Task requirements — Nothing but the lines from the one containing "Screen dimensions: 1440x1048" through the end of the material should be restated, and each exactly.

Data under study —
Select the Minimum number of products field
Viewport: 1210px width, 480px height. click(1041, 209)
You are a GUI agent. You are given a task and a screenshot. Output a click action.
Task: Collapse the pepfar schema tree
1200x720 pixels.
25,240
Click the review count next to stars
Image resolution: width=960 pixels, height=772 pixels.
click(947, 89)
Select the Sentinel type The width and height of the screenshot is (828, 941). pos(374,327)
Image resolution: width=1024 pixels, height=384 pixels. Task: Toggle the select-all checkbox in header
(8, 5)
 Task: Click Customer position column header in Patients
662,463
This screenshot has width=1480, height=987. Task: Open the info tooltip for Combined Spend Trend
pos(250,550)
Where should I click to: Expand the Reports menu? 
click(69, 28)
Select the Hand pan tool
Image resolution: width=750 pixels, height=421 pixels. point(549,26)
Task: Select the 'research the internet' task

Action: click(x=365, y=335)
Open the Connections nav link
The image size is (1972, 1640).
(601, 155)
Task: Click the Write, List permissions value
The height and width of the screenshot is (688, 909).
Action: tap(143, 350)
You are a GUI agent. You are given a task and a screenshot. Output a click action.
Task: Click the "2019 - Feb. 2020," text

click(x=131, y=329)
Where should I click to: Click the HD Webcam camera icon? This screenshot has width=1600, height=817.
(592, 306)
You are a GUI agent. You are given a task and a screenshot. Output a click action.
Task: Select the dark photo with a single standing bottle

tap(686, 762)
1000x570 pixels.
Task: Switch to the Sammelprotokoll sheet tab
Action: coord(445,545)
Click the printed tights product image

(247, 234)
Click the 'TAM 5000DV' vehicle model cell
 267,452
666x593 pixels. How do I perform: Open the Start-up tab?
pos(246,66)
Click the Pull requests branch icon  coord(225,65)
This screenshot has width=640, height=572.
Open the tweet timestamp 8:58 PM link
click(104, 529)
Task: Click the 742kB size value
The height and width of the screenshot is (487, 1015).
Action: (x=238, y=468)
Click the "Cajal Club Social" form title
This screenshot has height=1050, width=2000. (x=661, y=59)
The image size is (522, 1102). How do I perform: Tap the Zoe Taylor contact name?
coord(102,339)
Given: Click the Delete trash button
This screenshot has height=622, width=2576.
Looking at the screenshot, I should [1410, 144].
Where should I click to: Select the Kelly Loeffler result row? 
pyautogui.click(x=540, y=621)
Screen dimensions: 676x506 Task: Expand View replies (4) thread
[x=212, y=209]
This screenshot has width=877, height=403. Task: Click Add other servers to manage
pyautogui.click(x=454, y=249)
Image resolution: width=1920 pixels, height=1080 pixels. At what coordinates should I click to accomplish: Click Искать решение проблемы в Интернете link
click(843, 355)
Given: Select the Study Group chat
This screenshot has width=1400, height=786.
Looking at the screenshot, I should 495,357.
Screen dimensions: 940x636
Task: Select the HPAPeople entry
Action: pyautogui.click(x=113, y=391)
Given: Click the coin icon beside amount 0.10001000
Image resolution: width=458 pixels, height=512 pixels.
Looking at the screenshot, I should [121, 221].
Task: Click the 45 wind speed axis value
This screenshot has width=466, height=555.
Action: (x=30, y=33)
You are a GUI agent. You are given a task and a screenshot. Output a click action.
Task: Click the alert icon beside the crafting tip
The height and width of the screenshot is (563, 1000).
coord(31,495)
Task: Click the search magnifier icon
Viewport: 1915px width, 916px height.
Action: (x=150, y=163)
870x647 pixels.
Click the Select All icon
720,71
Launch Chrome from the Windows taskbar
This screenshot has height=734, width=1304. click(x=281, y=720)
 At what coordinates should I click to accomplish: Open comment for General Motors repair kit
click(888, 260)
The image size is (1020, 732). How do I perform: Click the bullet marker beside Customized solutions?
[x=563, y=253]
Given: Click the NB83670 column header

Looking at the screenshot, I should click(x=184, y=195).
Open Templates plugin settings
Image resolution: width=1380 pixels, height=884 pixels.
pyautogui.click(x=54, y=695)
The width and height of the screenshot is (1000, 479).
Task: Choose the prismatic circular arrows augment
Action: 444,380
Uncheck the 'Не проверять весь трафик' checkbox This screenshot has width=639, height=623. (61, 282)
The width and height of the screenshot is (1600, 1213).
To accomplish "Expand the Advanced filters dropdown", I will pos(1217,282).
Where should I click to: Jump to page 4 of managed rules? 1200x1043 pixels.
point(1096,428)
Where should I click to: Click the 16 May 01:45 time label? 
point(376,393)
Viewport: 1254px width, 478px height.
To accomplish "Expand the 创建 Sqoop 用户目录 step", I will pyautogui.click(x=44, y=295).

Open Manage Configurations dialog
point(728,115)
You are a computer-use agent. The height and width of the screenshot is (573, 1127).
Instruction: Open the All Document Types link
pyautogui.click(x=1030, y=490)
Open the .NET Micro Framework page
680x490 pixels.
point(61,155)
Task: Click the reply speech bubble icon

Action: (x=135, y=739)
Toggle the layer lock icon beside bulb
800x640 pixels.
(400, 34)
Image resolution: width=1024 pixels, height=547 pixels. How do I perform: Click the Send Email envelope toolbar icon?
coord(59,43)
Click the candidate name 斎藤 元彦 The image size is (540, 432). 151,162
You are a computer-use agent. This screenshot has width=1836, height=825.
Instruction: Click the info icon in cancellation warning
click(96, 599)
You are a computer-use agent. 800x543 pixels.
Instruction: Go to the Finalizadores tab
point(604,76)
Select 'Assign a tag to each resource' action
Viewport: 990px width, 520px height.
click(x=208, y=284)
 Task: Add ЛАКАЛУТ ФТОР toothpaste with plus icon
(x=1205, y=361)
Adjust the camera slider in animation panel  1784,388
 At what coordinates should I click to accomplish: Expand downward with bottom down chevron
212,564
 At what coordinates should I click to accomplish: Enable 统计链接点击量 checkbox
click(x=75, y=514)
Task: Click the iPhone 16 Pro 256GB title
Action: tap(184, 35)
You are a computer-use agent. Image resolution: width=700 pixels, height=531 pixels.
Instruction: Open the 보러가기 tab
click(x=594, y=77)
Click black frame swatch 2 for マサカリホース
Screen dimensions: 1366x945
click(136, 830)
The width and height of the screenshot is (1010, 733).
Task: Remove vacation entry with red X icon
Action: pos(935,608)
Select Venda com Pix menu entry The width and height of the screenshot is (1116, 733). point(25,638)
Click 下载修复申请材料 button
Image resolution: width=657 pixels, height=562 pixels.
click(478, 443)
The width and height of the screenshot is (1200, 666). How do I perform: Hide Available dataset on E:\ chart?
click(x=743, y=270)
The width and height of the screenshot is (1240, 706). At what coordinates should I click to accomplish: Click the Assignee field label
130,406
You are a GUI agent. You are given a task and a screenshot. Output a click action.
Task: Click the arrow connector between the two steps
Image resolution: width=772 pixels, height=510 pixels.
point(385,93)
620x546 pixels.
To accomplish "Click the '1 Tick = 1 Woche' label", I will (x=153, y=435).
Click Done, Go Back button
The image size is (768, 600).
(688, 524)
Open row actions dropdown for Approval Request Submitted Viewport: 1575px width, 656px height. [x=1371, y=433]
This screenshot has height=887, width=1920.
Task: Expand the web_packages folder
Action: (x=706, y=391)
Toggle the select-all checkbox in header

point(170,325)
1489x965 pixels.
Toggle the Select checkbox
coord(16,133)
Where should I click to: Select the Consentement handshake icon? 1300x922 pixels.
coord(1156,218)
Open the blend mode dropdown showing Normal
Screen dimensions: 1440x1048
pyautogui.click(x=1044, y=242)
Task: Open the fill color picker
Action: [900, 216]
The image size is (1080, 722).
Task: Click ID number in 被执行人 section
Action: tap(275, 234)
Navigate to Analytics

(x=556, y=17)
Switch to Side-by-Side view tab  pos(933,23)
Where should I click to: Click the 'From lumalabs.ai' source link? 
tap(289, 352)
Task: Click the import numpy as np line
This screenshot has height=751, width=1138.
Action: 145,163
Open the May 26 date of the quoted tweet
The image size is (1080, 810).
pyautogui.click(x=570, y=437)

Exercise solution —
Screen dimensions: 1440x1048
pyautogui.click(x=1044, y=242)
Task: Open the fill color picker
Action: [900, 216]
The image size is (1080, 722).
Task: Click ID number in 被执行人 section
Action: tap(275, 234)
Navigate to Analytics

(x=556, y=17)
Switch to Side-by-Side view tab  pos(933,23)
Where should I click to: Click the 'From lumalabs.ai' source link? 
tap(289, 352)
Task: Click the import numpy as np line
This screenshot has height=751, width=1138.
Action: 145,163
Open the May 26 date of the quoted tweet
The image size is (1080, 810).
pyautogui.click(x=570, y=437)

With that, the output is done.